[Stored records]
****************

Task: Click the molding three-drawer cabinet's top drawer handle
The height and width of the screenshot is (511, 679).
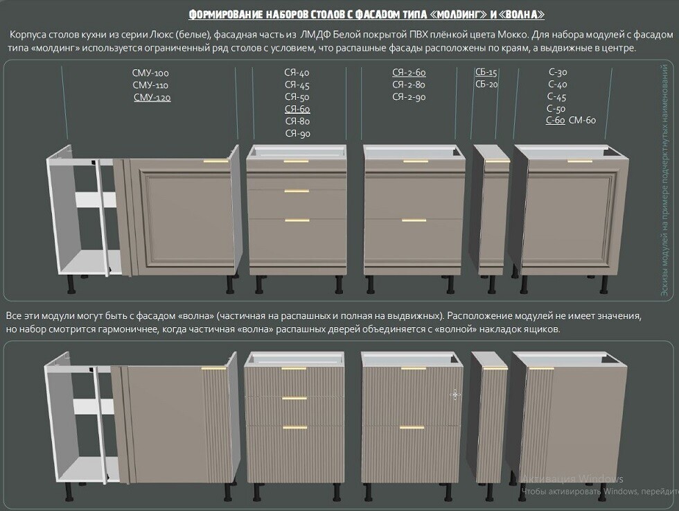Action: (297, 161)
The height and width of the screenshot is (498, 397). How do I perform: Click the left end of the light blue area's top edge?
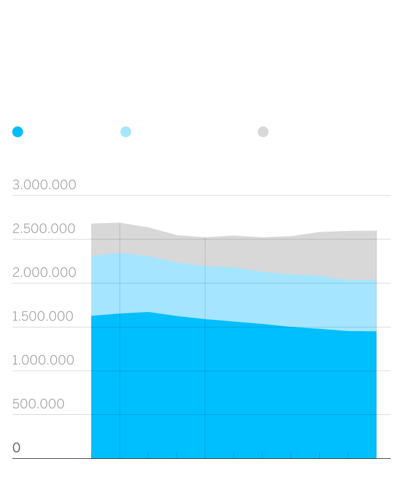coord(92,256)
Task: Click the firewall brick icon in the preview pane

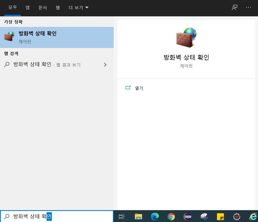Action: click(x=186, y=37)
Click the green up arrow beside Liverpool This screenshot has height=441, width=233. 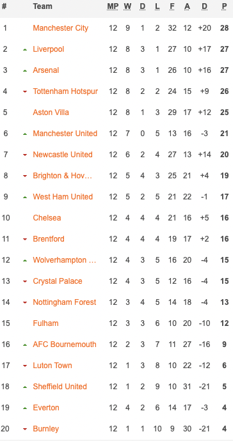click(x=25, y=49)
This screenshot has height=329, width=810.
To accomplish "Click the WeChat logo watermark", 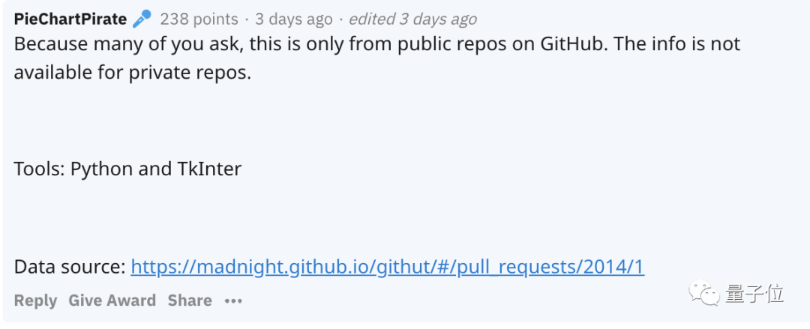I will [707, 292].
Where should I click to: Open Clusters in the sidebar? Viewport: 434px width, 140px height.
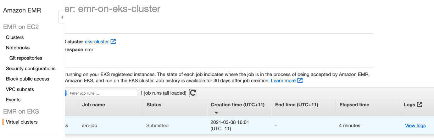point(15,37)
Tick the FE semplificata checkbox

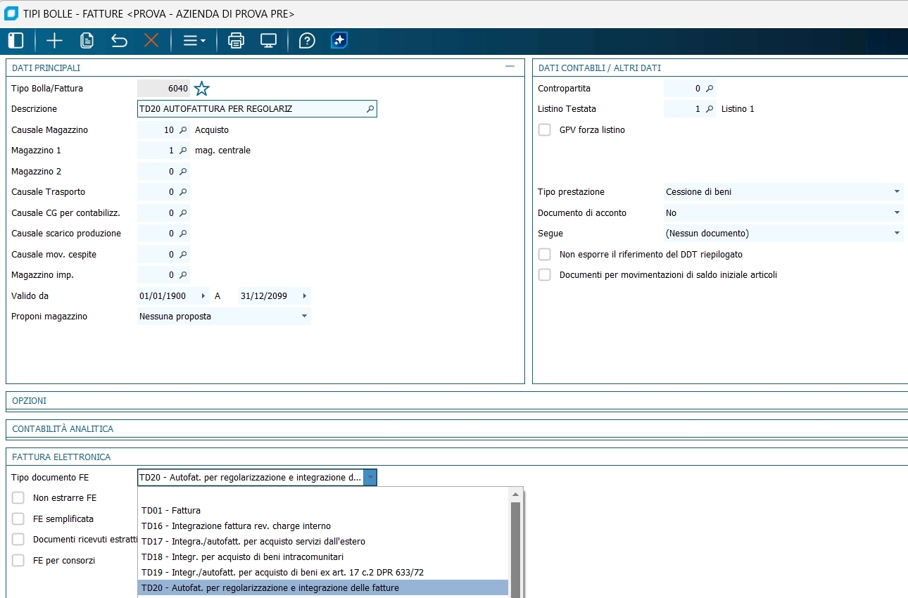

****************

Please write out, word for word, each line from the one with "Where should I" to the last line of the data, keeping both ends and omitting pictures.

* SOLUTION:
Where should I click to: Open Clusters in the sidebar? Viewport: 434px width, 140px height.
point(15,37)
Tick the FE semplificata checkbox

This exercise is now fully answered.